The specific process of the second stage is as follows: (1) and acquiring a plurality of candidate interest areas according to the characteristic diagram. (2) And (4) sending the feature map and the candidate interesting regions into binary classification and BBOX regression, and filtering part of the candidate interesting regions. (3) And performing ROIAlign operation on the rest of the region of interest. (4) N-class classification, BBOX regression, and full convolution operations within each ROI were performed on the remaining regions of interest. (5) And performing non-maximum suppression on a plurality of identification region results which are highly overlapped in the region of interest, and selecting the region with the highest confidence coefficient as a final segmentation result and outputting the final segmentation result.

Relatively complex models tend to have higher recognition accuracy and generalization performance, but larger models also tend to put higher requirements on computing hardware equipment, and the rate of model detection is reduced. The model detection rate of a Resnet50 module in a conventional Mask-RCNN network on a device carrying a GTX1080 video card can only reach 12 images per second, and when real-time visual identification is carried out on a video stream, the output frame rate of the video is further reduced to about 8 frames per second. This clearly does not meet the requirements for real-time processing of gastroscopic video. However, in this embodiment, after replacing the Resnet50 module with the Mobile Net module, the detection rate of the model is significantly increased, the model identification accuracy is not significantly decreased, and the accuracy loss can be improved through the subsequent training process.

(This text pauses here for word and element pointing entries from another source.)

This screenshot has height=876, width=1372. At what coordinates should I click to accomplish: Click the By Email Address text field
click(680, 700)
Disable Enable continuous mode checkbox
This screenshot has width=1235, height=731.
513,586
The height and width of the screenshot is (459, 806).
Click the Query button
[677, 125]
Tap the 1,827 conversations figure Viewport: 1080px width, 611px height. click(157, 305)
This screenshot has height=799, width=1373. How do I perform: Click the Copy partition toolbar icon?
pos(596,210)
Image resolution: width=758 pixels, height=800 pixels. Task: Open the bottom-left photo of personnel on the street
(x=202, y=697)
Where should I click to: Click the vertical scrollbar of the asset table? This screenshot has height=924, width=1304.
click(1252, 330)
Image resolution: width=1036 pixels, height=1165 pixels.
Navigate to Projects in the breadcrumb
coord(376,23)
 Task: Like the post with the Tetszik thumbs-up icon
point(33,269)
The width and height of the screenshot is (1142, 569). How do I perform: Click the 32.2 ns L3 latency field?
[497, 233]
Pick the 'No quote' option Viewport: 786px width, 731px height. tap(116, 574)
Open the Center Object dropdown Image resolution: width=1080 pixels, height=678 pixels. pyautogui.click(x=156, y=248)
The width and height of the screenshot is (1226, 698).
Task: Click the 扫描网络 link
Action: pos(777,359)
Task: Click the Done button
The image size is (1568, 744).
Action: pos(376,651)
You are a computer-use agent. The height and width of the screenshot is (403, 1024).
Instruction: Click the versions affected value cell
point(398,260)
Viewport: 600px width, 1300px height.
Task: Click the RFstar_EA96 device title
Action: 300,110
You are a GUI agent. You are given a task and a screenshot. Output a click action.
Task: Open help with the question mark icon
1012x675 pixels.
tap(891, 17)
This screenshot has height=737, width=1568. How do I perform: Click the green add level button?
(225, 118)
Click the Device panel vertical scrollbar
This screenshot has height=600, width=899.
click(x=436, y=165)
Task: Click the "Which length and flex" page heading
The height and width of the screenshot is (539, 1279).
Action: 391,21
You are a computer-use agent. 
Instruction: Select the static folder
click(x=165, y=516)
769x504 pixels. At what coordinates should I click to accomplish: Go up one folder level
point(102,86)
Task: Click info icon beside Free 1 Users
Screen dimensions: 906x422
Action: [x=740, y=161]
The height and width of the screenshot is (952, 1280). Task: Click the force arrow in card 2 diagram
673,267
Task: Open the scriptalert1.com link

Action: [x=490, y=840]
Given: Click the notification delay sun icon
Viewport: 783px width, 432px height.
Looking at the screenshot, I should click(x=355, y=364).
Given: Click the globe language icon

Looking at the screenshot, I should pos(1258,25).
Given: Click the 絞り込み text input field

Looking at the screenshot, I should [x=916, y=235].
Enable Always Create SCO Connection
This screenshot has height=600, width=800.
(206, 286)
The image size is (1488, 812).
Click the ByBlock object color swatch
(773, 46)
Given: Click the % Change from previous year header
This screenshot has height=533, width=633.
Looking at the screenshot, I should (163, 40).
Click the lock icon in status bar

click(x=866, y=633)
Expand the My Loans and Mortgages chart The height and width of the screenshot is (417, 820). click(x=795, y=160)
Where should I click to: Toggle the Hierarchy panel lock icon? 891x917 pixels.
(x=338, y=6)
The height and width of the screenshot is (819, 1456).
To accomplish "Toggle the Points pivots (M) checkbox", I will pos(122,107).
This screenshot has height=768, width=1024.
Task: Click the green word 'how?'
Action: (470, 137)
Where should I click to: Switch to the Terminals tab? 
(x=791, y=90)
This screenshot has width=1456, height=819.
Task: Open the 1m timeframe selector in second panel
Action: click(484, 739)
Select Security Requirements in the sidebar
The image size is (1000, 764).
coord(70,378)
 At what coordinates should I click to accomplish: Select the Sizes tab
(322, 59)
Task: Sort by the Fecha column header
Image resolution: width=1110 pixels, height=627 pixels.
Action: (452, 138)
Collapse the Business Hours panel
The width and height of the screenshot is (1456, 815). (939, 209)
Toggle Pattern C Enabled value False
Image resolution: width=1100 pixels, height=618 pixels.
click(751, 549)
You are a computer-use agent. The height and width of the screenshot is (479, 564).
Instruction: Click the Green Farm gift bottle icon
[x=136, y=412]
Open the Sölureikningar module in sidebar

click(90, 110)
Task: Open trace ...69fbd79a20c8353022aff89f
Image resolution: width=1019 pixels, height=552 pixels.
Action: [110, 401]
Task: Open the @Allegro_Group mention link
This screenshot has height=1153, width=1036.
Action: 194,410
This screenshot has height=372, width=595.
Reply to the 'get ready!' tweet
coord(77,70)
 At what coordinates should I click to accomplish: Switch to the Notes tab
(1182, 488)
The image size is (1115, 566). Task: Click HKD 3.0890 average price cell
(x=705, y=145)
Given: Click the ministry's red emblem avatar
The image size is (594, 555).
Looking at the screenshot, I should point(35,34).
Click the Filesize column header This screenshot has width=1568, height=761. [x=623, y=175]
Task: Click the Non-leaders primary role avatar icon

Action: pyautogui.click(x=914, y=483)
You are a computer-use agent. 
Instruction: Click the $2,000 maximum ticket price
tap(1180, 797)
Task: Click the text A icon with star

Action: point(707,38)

The backbone network is replaced in the above steps to achieve the effect of model reduction, and the embodiment further enables the network model to be lighter through a model compression method. Specifically, the adopted model lightweight means comprises pruning, quantification, knowledge distillation and the like.

Firstly, carrying out model pruning, wherein the processing process of the model pruning method is carried out in combination with the pre-training process of the network model; continuously adjusting parameters in the pre-training process, and cutting off the connection between neurons in the network model, wherein the influence of the accuracy of the network classification result on the neurons is less than a preset loss rate; until the neuron connections in the network model are minimized, the pruning of the remaining neuron connections can reduce the precision of the classification result of the network model. Here, the neuron connection removed by the specific pruning operation is based on the accuracy influence of the neuron connection on the final output detection result as a standard, and when the influence of the pruned neuron connection on the final result is small, that is, the loss of accuracy is within an acceptable range, the neuron connection can be pruned. If the effect of a certain neuron connection on the accuracy of the final output result is significant, the neuron connection should be preserved.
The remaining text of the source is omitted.